Hier lohnt es, sich wieder einmal begreiflich zu machen, welches Hauptziel dieses militärische Bündnis verfolgt. „Der Name des Monsters ist NATO, und sein Auftrag läßt sich präzise umreißen: die Durchsetzung des weltweiten Vormachtanspruches der USA mit allen Mitteln, von den politischen Weißwäschern auch gern als ,Verteidigung von Demokratie und Freiheit’ in der Welt verkauft“, traf Dr. Kersten Radzimanowski, geschäftsführender letzter Außenminister der DDR, in einem Beitrag für die Deutsche Stimme den Nagel auf den Kopf. 

Die NPD dagegen bekennt sich ohne Wenn und Aber zum Grundsatz der Nichteinmischung in die Angelegenheiten anderer Staaten. Der Beteiligung am aggressiven  außenpolitischen Kurs der Washingtoner Kriegstreiber wird sie stets eine Absage erteilen. Stattdessen fordert die NPD den Abzug aller derzeit im Ausland stationierten deutschen Soldaten.

Ihren Standpunkt haben die Volkstreuen auch im Landtag von M/V zur Sprache gebracht. Im Herbst 2009 forderten sie den Austritt der Bundesrepublik Deutschland aus der NATO, die sich, so die Begründung des Vorstoßes, „immer mehr in Angriffskriege unter Führung der USA“ verstricke. Im Falle der NATO handele es sich mittlerweile eher um ein Angriffsbündnis zur Durchsetzung geostrategischer Interessen Washingtons als um einen Verteidigungspakt.  

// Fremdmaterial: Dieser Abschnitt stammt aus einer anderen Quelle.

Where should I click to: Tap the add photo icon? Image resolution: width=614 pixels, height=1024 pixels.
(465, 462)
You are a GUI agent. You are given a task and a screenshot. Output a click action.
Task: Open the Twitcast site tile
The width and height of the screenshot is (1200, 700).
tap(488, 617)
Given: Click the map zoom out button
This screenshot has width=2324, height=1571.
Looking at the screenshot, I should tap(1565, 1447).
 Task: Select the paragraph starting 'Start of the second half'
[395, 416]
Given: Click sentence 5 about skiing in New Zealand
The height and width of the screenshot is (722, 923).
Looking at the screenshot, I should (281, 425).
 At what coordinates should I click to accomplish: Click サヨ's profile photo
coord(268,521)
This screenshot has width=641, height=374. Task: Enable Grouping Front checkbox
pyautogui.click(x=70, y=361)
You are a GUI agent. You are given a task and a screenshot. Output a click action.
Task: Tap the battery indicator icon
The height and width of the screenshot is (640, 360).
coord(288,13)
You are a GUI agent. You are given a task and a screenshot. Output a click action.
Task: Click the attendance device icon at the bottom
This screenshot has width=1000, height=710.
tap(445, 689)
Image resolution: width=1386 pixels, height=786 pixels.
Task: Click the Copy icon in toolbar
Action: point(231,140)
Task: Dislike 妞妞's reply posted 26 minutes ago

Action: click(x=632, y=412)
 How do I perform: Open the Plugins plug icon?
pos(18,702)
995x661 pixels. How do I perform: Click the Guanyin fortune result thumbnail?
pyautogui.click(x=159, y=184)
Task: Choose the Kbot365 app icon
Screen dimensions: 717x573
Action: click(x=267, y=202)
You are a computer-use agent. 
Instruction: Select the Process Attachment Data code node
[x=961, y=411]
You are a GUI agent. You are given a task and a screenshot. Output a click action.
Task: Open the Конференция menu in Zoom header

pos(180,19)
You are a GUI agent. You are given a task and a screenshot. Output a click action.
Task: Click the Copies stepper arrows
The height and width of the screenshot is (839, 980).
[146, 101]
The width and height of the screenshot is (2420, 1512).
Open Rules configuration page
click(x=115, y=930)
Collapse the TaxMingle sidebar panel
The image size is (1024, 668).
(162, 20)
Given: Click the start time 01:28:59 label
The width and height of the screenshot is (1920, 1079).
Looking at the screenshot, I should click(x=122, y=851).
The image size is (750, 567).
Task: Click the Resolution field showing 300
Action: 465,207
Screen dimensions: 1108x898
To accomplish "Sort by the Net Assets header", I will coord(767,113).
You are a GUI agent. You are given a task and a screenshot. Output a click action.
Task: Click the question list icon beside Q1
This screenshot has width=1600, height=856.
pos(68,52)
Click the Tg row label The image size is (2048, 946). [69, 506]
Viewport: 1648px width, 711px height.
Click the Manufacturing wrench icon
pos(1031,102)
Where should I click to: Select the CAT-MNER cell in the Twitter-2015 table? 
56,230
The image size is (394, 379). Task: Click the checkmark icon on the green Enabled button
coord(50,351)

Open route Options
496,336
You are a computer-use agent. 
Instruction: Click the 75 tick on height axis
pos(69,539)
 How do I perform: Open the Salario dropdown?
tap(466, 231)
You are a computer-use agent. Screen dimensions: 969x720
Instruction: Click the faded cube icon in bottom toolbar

Das sei auch einem Gysi ins Stammbuch geschrieben. Und vielleicht haben die Wikileaks-Enthüllungen ja auch ihr Gutes: dann nämlich, wenn so manch Links-Genosse erkennt, daß ihm mit der offiziellen Linie seiner Partei zur NATO nur eine Beruhigungspille verabreicht worden ist.